Src family kinase members Fyn and Lyn mediate type I interferon production by plasmacytoid dendritic cells. (INM7P.345)

Abstract

Abstract Plasmacytoid dendritic cells (pDCs) are the most powerful type I interferon (IFN-I) producing cells and are therefore important for antiviral defense and for autoimmune diseases such as systemic lupus erythematosus. However, the signaling factors that regulate pDC IFN-I production are not completely understood. Here we investigate the role of Src Family Kinases (SFKs), a family of non-receptor tyrosine kinases, in pDC responses to toll like receptor (TLR) stimulation. We first found that while human pDCs expressed mostly Lyn, mouse pDCs expressed both Lyn and Fyn, two members of SFKs. Importantly, we observed that pDCs from either Fyn or Lyn deficient mice exhibited impaired IFN-I and pro-inflammatory cytokine production after TLR-9 and TLR-7 stimulation, whereas no difference was observed in conventional DCs.
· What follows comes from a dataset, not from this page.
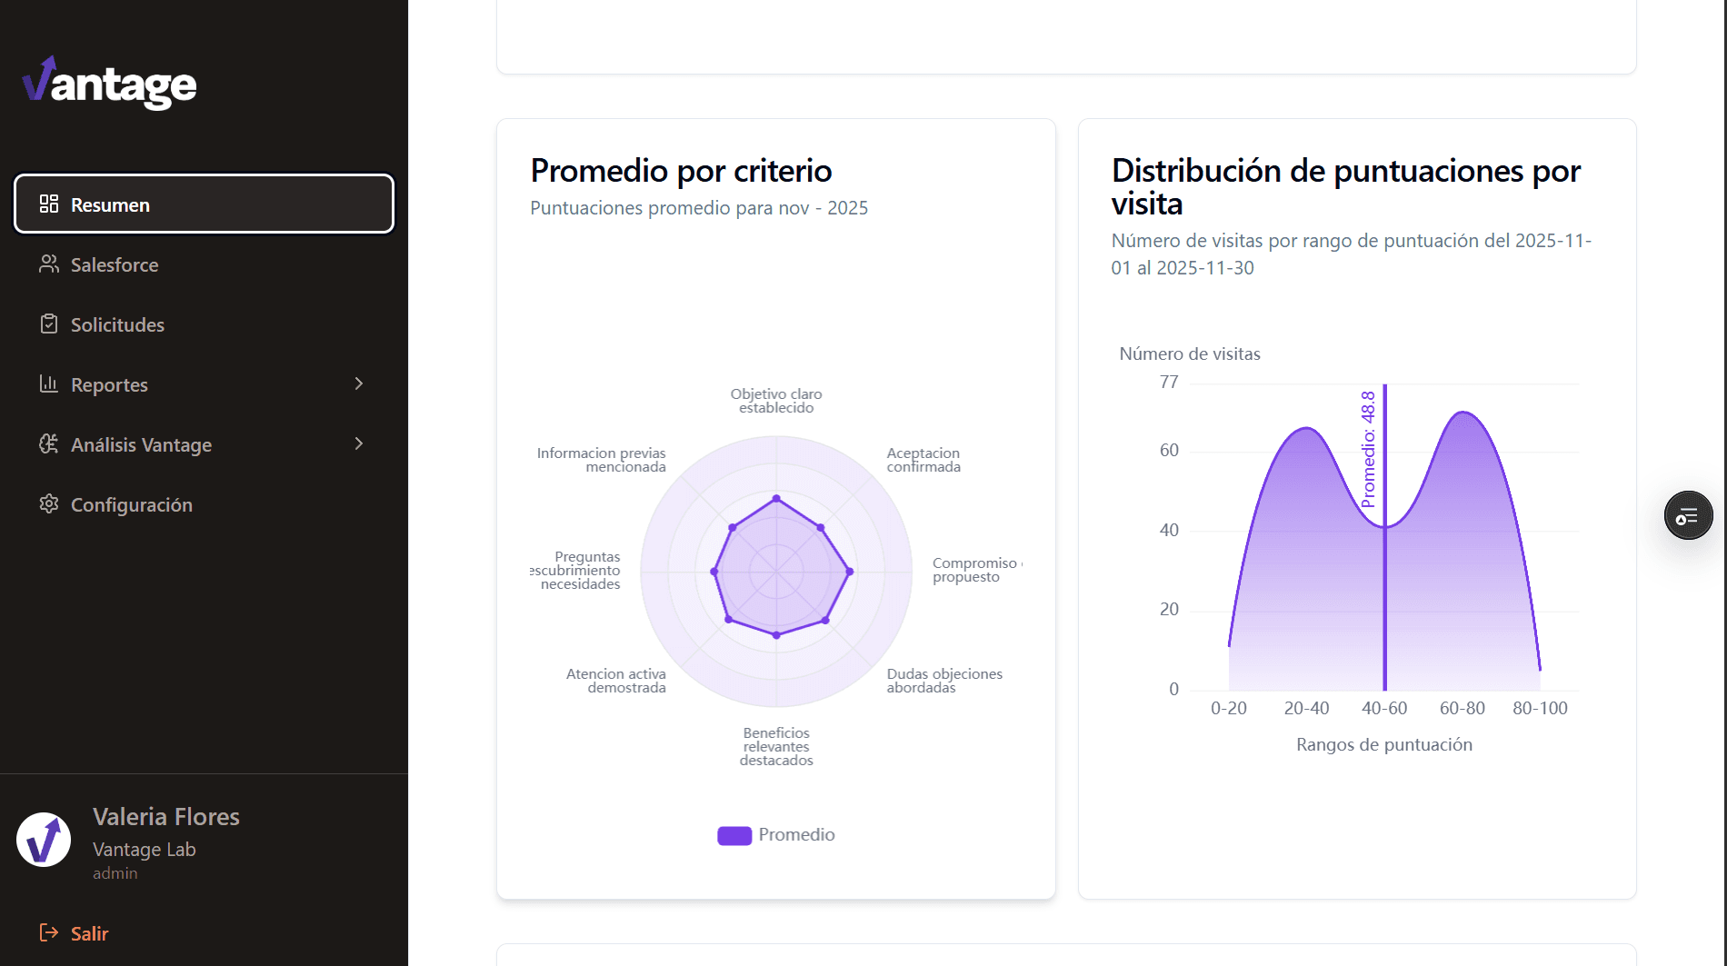
Task: Toggle the Promedio legend under the radar chart
Action: pyautogui.click(x=774, y=834)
Consistently, incubation of murine or human pDCs with a pan-SFKs inhibitor resulted in a dramatic ablation of pDC IFN-I and cytokine production in a dose dependent manner. Finally, treatment of a human pDC cell line (CAL-1) or pDCs from human peripheral blood with Bafetinib (a selective dual Bcr-Abl/Lyn inhibitor) profoundly ablated their IFN-I production after TLR stimulation. Taken together, our data indicate that the SFKs members Fyn and Lyn promote pDC IFN-I and pro-inflammatory cytokine production and suggest that Bafetinib could be considered as a therapeutic candidate for attenuating pDC responses in autoimmune diseases.